Dataset excerpts
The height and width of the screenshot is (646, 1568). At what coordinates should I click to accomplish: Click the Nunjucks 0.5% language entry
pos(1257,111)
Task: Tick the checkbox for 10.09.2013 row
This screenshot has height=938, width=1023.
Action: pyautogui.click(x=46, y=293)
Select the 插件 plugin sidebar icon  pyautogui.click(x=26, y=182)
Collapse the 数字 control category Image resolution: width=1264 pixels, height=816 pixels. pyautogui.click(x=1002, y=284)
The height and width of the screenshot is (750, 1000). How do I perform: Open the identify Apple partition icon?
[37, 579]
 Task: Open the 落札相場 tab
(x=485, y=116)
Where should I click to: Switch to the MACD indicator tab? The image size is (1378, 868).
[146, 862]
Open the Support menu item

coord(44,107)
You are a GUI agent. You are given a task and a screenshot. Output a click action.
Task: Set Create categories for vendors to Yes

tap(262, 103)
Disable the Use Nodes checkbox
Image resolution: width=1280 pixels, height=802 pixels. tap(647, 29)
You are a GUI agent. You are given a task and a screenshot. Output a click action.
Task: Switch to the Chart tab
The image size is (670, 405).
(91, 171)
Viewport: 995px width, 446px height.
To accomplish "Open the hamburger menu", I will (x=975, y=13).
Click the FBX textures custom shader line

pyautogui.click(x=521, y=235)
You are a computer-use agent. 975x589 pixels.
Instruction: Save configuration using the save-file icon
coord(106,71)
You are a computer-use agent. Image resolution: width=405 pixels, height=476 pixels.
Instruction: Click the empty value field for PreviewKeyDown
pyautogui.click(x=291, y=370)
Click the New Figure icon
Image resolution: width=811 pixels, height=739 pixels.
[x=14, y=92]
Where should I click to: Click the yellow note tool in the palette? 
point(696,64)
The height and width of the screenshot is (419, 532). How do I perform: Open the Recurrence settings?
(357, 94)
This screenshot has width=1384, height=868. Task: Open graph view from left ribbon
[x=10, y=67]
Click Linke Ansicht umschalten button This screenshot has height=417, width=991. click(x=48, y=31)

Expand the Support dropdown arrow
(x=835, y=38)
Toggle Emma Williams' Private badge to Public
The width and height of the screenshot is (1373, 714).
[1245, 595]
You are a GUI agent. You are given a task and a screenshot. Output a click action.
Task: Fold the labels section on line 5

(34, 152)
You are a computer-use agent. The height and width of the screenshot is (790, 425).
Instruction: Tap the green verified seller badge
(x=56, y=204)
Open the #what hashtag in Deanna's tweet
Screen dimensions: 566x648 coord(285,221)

:: Task brief ::
Count the lines in the records above that contain the word "computer", and reply with that number alone.

:: Response box ::
3